__Exercise__. Arrange the lines of the material below as a JSON list of strings, one string per line and skipping blank lines. Begin at the line that contains "Click the 'Enable dragging' label text" and stop after the line that contains "Action: pos(740,604)", leaving out everything else.

__Entries provided__.
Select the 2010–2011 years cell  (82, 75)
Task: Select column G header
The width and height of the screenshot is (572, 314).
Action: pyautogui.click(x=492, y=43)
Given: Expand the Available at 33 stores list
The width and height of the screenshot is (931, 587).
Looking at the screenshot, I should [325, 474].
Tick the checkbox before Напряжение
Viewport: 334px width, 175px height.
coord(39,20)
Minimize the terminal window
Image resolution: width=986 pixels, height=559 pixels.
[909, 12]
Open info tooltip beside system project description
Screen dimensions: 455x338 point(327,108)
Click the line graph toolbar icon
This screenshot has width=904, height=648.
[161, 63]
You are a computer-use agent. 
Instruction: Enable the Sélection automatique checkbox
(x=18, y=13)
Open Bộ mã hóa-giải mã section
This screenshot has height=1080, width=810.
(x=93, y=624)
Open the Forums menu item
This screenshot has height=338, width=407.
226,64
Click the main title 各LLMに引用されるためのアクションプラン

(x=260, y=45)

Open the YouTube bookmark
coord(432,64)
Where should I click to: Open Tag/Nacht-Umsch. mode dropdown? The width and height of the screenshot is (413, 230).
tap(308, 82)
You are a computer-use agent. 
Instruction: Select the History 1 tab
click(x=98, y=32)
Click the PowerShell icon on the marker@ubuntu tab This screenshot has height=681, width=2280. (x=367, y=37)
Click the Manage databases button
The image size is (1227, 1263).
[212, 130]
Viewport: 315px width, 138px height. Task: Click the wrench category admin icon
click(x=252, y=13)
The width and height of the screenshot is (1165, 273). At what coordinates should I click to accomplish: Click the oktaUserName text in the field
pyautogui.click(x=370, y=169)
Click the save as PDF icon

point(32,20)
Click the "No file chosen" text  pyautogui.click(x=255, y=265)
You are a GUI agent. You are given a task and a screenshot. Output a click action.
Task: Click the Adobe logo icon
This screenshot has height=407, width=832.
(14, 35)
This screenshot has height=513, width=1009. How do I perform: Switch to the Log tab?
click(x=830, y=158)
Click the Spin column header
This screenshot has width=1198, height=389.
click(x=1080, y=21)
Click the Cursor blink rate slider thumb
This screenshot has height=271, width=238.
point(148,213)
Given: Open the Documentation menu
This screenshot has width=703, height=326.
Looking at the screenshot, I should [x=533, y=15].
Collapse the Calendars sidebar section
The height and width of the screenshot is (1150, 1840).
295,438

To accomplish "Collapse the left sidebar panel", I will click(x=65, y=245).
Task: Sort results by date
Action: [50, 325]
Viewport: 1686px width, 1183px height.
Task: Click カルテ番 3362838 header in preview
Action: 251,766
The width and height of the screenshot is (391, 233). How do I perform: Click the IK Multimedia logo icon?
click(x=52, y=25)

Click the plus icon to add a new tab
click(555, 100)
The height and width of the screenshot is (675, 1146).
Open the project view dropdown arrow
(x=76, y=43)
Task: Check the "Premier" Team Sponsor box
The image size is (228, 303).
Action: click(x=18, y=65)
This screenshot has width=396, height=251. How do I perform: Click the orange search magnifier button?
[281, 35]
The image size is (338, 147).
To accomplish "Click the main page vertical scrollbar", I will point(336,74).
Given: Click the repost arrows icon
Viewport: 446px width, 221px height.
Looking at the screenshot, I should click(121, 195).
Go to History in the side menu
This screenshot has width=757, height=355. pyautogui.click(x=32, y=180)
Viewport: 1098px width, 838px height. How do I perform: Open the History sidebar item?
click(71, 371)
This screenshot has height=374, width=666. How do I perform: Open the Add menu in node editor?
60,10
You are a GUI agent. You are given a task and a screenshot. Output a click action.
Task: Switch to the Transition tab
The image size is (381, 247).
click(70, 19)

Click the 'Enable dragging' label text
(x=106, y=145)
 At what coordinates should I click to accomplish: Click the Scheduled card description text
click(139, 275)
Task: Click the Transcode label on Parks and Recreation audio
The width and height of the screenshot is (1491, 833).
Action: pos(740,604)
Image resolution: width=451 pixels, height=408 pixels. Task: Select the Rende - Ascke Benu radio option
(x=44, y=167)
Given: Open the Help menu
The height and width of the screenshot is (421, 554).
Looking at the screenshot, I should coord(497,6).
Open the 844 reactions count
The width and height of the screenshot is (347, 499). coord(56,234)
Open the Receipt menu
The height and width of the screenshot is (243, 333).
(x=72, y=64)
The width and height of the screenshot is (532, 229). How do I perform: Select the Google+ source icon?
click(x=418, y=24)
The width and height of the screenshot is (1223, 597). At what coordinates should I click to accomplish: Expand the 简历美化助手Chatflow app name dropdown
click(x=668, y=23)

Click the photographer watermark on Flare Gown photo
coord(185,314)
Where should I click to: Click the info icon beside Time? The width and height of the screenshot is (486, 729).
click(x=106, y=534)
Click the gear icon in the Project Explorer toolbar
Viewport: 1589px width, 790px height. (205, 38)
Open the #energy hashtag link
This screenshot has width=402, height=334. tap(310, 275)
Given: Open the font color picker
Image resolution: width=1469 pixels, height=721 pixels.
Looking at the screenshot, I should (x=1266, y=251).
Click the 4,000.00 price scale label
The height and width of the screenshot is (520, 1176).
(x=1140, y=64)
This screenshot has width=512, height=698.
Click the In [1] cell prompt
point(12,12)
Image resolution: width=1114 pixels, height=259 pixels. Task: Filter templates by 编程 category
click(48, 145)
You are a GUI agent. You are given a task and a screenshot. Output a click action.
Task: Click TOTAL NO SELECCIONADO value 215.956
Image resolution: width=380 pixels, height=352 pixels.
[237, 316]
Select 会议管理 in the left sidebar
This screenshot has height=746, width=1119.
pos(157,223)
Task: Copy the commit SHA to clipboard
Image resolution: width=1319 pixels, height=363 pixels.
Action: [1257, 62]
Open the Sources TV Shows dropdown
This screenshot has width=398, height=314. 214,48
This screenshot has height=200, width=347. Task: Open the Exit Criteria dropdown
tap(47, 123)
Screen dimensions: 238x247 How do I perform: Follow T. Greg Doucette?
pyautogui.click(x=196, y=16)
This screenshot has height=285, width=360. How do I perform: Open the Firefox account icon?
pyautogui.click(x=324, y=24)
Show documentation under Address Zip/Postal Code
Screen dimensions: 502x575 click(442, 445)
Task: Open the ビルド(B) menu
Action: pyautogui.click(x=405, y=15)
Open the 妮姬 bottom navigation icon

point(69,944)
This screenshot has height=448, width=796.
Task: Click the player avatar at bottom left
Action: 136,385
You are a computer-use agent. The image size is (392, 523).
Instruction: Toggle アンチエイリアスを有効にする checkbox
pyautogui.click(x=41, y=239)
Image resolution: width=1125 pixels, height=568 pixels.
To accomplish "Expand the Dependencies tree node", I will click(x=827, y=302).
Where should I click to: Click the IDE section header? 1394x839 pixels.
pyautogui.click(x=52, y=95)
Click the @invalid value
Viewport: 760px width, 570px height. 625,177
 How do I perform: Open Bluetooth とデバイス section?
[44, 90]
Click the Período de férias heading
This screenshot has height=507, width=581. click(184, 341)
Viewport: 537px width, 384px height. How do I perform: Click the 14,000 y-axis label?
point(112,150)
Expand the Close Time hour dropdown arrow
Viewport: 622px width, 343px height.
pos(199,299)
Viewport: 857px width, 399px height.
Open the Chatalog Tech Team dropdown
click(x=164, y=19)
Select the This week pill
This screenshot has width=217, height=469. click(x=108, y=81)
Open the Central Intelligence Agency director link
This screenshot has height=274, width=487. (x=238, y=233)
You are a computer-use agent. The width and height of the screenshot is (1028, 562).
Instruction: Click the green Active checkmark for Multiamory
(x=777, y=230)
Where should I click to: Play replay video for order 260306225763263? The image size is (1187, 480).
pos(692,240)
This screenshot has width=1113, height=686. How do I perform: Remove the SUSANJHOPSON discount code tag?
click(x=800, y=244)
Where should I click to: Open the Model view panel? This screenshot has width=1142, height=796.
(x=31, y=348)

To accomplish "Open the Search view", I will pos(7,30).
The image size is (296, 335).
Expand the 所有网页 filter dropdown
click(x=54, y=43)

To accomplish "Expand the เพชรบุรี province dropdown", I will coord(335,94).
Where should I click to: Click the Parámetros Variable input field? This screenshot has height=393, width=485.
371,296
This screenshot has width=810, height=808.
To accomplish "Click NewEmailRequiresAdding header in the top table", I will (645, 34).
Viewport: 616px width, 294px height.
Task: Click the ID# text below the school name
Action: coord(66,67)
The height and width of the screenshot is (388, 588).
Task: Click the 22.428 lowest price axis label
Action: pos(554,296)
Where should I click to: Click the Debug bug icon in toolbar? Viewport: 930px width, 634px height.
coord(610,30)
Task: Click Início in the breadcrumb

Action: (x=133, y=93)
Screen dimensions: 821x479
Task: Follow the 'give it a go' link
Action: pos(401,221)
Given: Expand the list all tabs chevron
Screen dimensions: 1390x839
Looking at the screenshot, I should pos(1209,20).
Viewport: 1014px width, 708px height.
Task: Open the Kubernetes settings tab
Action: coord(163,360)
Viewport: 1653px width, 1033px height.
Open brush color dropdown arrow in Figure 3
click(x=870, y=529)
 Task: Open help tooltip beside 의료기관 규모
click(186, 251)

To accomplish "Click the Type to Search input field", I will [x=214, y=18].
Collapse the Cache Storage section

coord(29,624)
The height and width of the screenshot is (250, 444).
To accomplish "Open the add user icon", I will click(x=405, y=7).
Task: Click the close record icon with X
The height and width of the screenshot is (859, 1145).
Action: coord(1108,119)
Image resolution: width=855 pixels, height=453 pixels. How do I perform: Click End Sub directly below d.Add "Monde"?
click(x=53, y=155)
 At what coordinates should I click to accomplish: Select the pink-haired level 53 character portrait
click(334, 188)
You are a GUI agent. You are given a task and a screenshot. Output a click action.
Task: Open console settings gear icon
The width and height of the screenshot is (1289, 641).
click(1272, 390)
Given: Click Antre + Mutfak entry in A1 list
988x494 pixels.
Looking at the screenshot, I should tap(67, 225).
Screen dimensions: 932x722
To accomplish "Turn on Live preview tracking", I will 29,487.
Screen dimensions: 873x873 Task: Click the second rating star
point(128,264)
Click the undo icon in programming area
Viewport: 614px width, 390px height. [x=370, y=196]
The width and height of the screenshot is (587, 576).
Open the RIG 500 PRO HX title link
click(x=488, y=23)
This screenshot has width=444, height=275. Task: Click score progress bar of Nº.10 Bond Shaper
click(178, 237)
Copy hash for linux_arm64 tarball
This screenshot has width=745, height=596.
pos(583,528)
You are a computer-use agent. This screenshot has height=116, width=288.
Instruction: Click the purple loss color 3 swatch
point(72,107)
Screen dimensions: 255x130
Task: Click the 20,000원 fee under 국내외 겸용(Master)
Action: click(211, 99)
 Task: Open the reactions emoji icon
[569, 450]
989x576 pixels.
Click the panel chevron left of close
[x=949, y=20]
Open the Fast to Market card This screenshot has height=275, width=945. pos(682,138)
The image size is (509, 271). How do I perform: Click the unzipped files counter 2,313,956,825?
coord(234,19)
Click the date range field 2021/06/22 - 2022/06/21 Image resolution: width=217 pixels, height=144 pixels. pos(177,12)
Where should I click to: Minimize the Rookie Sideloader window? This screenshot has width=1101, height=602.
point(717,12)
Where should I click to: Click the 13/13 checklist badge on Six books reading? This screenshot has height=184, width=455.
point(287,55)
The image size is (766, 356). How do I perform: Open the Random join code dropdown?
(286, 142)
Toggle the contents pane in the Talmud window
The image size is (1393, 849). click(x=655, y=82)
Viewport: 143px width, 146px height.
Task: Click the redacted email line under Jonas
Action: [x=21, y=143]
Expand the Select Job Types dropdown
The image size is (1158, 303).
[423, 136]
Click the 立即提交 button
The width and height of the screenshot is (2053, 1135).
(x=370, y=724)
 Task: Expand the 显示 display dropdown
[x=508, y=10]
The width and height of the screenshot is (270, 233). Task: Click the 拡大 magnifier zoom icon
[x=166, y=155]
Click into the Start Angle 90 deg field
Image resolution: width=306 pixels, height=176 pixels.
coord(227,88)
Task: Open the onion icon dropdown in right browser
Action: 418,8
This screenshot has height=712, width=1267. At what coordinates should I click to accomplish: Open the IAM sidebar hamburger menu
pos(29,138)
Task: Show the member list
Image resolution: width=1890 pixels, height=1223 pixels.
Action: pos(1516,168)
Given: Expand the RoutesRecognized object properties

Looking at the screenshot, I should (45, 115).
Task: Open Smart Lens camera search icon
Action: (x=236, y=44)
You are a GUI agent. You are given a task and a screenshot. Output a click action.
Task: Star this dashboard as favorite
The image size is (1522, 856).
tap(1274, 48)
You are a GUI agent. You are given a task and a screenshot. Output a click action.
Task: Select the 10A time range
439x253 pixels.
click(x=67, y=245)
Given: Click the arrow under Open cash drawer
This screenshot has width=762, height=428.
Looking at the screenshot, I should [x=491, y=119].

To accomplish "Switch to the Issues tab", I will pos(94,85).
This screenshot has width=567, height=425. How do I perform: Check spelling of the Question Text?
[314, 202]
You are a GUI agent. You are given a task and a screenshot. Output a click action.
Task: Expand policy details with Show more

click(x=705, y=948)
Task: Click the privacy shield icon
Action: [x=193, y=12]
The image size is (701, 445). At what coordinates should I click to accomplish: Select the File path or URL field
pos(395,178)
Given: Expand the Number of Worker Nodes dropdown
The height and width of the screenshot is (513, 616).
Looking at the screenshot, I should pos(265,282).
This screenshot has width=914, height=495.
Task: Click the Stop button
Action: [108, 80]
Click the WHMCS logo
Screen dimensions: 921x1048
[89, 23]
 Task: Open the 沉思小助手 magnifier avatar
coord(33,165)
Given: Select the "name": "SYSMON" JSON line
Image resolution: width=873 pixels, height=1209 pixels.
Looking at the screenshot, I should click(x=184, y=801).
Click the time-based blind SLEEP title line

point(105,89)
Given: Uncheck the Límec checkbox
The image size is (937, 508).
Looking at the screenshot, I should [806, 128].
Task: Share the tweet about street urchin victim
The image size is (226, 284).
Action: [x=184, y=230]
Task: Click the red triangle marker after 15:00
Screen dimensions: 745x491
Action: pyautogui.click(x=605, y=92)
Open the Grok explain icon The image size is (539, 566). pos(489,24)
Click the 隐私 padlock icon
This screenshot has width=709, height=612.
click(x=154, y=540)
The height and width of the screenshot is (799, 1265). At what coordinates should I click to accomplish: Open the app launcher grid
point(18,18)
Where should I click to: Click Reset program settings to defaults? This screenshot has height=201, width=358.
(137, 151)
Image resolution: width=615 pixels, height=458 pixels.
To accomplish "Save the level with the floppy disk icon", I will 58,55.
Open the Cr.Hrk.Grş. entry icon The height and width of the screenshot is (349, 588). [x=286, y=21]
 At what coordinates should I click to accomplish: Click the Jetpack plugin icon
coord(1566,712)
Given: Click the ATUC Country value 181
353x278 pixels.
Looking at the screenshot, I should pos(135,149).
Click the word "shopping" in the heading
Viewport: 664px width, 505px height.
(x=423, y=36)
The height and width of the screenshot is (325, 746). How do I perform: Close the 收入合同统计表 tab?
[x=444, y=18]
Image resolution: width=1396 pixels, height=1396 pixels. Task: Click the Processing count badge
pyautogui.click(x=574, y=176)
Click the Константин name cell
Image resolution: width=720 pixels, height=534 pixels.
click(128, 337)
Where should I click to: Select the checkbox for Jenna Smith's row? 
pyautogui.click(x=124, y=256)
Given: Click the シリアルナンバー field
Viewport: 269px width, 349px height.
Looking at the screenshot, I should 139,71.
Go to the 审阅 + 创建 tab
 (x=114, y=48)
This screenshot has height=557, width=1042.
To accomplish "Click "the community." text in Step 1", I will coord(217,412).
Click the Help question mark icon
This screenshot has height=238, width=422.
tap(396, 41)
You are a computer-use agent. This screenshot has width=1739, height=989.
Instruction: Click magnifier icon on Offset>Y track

__Complete response__.
[
  "Click the 'Enable dragging' label text",
  "(x=106, y=145)",
  " At what coordinates should I click to accomplish: Click the Scheduled card description text",
  "click(139, 275)",
  "Task: Click the Transcode label on Parks and Recreation audio",
  "The width and height of the screenshot is (1491, 833).",
  "Action: pos(740,604)"
]